=== WHAT IS BEING ASKED ===
Rewrite the lines below, replacing "magnifier" with "magnifying glass" and leaving everything else as it is.

=== ENTRIES SHOWN ===
>>>>>

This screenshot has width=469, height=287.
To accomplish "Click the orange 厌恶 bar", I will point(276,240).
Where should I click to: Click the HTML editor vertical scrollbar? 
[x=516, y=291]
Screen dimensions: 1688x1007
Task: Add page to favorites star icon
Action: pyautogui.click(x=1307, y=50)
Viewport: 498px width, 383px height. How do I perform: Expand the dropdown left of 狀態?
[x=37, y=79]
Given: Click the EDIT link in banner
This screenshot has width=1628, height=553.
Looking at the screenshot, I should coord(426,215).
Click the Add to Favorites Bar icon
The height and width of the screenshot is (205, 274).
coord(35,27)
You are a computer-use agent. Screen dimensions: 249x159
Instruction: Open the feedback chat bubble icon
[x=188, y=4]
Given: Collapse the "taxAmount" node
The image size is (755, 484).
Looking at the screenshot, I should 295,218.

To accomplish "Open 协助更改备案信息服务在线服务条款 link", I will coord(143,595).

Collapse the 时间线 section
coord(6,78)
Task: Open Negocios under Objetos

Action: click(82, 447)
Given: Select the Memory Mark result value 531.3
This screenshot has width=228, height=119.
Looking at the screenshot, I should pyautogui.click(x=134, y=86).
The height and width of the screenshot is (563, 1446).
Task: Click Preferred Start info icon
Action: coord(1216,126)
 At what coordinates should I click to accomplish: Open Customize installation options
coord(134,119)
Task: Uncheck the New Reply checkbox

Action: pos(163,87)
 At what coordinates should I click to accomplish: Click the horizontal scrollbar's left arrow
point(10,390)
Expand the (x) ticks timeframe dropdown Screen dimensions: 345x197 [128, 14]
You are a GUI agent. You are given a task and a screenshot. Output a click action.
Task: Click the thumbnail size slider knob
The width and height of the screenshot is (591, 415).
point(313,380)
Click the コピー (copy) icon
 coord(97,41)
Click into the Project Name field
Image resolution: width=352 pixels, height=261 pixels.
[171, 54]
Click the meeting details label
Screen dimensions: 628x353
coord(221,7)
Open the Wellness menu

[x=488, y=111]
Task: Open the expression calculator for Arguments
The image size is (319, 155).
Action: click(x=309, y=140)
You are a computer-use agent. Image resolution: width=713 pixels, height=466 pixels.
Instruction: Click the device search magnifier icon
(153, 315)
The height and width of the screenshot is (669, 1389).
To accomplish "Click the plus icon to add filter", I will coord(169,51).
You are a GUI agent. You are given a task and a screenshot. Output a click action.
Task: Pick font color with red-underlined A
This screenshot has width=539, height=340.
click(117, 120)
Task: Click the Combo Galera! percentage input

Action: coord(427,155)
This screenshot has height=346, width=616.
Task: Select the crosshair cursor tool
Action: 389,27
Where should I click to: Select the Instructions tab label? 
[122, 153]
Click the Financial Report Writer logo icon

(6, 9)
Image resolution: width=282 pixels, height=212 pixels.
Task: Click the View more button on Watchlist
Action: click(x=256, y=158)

<<<<<

=== EXPECTED OUTPUT ===
This screenshot has width=469, height=287.
To accomplish "Click the orange 厌恶 bar", I will point(276,240).
Where should I click to: Click the HTML editor vertical scrollbar? 
[x=516, y=291]
Screen dimensions: 1688x1007
Task: Add page to favorites star icon
Action: pyautogui.click(x=1307, y=50)
Viewport: 498px width, 383px height. How do I perform: Expand the dropdown left of 狀態?
[x=37, y=79]
Given: Click the EDIT link in banner
This screenshot has width=1628, height=553.
Looking at the screenshot, I should coord(426,215).
Click the Add to Favorites Bar icon
The height and width of the screenshot is (205, 274).
coord(35,27)
You are a computer-use agent. Screen dimensions: 249x159
Instruction: Open the feedback chat bubble icon
[x=188, y=4]
Given: Collapse the "taxAmount" node
The image size is (755, 484).
Looking at the screenshot, I should 295,218.

To accomplish "Open 协助更改备案信息服务在线服务条款 link", I will coord(143,595).

Collapse the 时间线 section
coord(6,78)
Task: Open Negocios under Objetos

Action: click(82, 447)
Given: Select the Memory Mark result value 531.3
This screenshot has width=228, height=119.
Looking at the screenshot, I should pyautogui.click(x=134, y=86).
The height and width of the screenshot is (563, 1446).
Task: Click Preferred Start info icon
Action: coord(1216,126)
 At what coordinates should I click to accomplish: Open Customize installation options
coord(134,119)
Task: Uncheck the New Reply checkbox

Action: pos(163,87)
 At what coordinates should I click to accomplish: Click the horizontal scrollbar's left arrow
point(10,390)
Expand the (x) ticks timeframe dropdown Screen dimensions: 345x197 [128, 14]
You are a GUI agent. You are given a task and a screenshot. Output a click action.
Task: Click the thumbnail size slider knob
The width and height of the screenshot is (591, 415).
point(313,380)
Click the コピー (copy) icon
 coord(97,41)
Click into the Project Name field
Image resolution: width=352 pixels, height=261 pixels.
[171, 54]
Click the meeting details label
Screen dimensions: 628x353
coord(221,7)
Open the Wellness menu

[x=488, y=111]
Task: Open the expression calculator for Arguments
The image size is (319, 155).
Action: click(x=309, y=140)
You are a computer-use agent. Image resolution: width=713 pixels, height=466 pixels.
Instruction: Click the device search magnifying glass icon
(153, 315)
The height and width of the screenshot is (669, 1389).
To accomplish "Click the plus icon to add filter", I will coord(169,51).
You are a GUI agent. You are given a task and a screenshot. Output a click action.
Task: Pick font color with red-underlined A
This screenshot has width=539, height=340.
click(117, 120)
Task: Click the Combo Galera! percentage input

Action: coord(427,155)
This screenshot has height=346, width=616.
Task: Select the crosshair cursor tool
Action: 389,27
Where should I click to: Select the Instructions tab label? 
[122, 153]
Click the Financial Report Writer logo icon

(6, 9)
Image resolution: width=282 pixels, height=212 pixels.
Task: Click the View more button on Watchlist
Action: click(x=256, y=158)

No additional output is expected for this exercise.